Parce que nous nous sentons seuls face à l'immensité,
nous cherchons plutôt à nous rassurer par
la présence d'êtres supérieurs:
hier, c'étaient les dieux, aujourd'hui, les extra-terrestres.
Le dossier en question de Nature s'est,
il est vrai, coiffé d'un paravent pour faire
sérieux: l'astrobiologie, cette "science"
née ces dernières années, en bonne
partie parce que la Nasa a décidé de créer
un Institut d'astrobiologie -alors que ce type d'étude
existait depuis longtemps sous le nom d'exobiologie.
L'astrobiologie a l'avantage de permettre aux scientifiques
de démontrer qu'ils sont capables, parfois, de
faire travailler de concert des spécialistes
de disciplines jusque-là très éloignées
(en l'occurence, l'astronomie et la biologie, mais aussi
la géologie, et même la physiologie humaine).

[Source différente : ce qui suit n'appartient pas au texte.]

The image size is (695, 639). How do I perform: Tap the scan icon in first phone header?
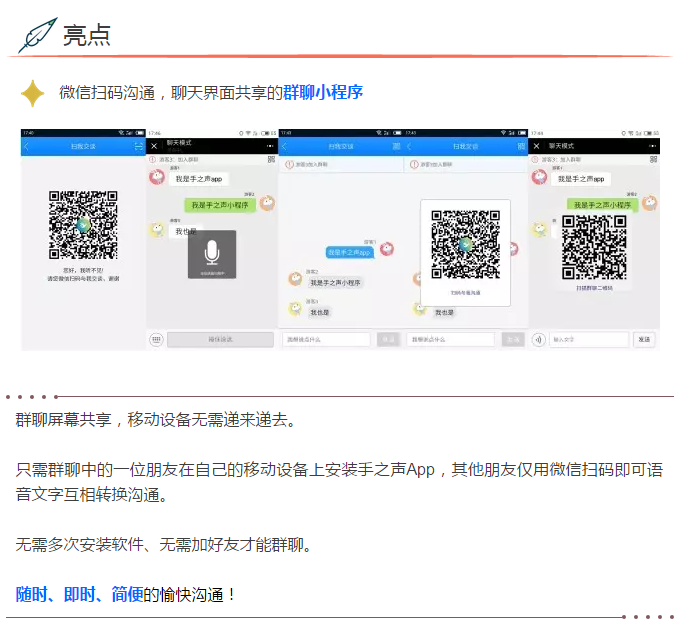click(x=139, y=146)
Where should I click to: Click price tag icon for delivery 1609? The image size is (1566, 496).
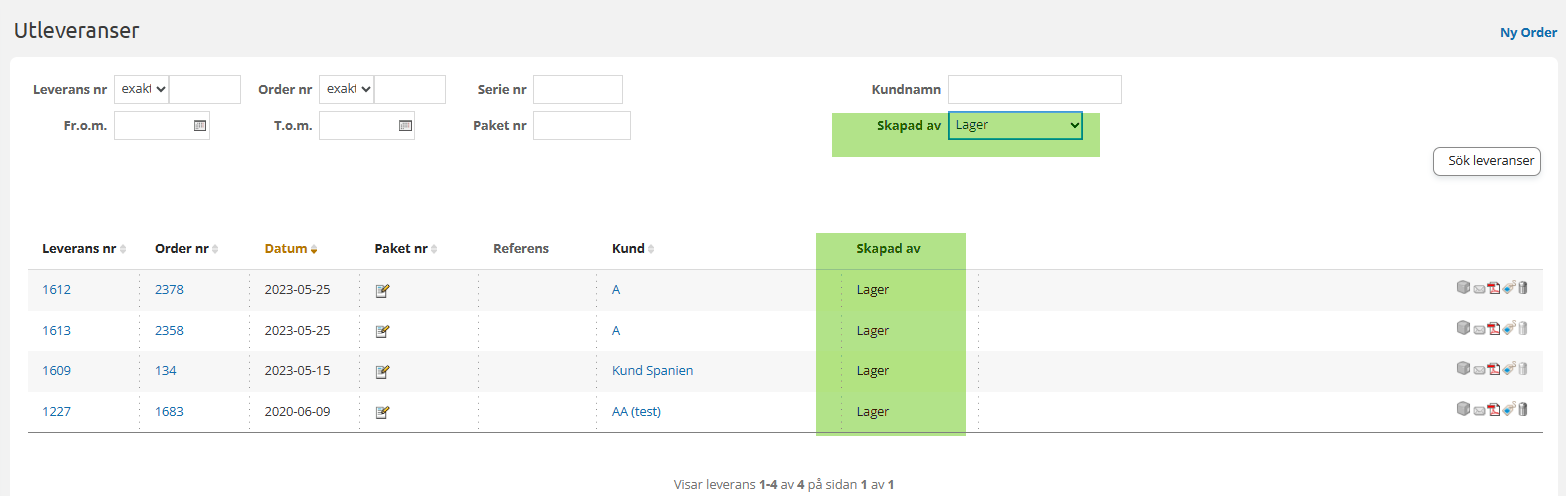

Mais comme le reconnaissent les trois
auteurs de l'introduction à ce dossier spécial,
un champ aussi large devient une arme à deux
tranchants : plusieurs chercheurs ne sont même
pas conscients que leur travail peut tomber dans le
filet de l'astrobiologie. Et ce filet, à vouloir
tout ratisser, en
perd parfois ses objectifs de vue.
Même si elle ne devait jamais rien
trouver de concret, l'astrobiologie aurait au moins
l'avantage d'élargir notre perspective sur notre
place dans l'Univers. Euan Nisbet et Norm Sleep, par
exemple, font partie de ceux qui s'interrogent sur les
origines de la vie: est-elle née sur Terre ou
est-elle arrivée du ciel, grâce à
une comète ? Sean B. Carroll, de l'Institut médical
Howard Hughes, s'interroge sur les tours et détours
auxquels une évolution biologique différente
de la nôtre aurait
pu aboutir. Lynn Rothschild et Rocco Mancinelli
soulignent que les 10 dernières années
ont démontré à quel point la vie
peut s'accrocher dans les environnements les plus inhospitaliers
-des volcans en éruption aux centrales nucléaires.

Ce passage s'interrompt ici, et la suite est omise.